** SUPPLIED ENTRIES follows **

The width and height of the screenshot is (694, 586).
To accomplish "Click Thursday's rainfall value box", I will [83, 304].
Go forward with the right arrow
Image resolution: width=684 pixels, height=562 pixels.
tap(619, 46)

** End of SUPPLIED ENTRIES **

→ WORK ITEM
Retype the entries. Every line must match exactly.

→ SOLUTION FOR THIS EXERCISE
The width and height of the screenshot is (694, 586).
To accomplish "Click Thursday's rainfall value box", I will [83, 304].
Go forward with the right arrow
Image resolution: width=684 pixels, height=562 pixels.
tap(619, 46)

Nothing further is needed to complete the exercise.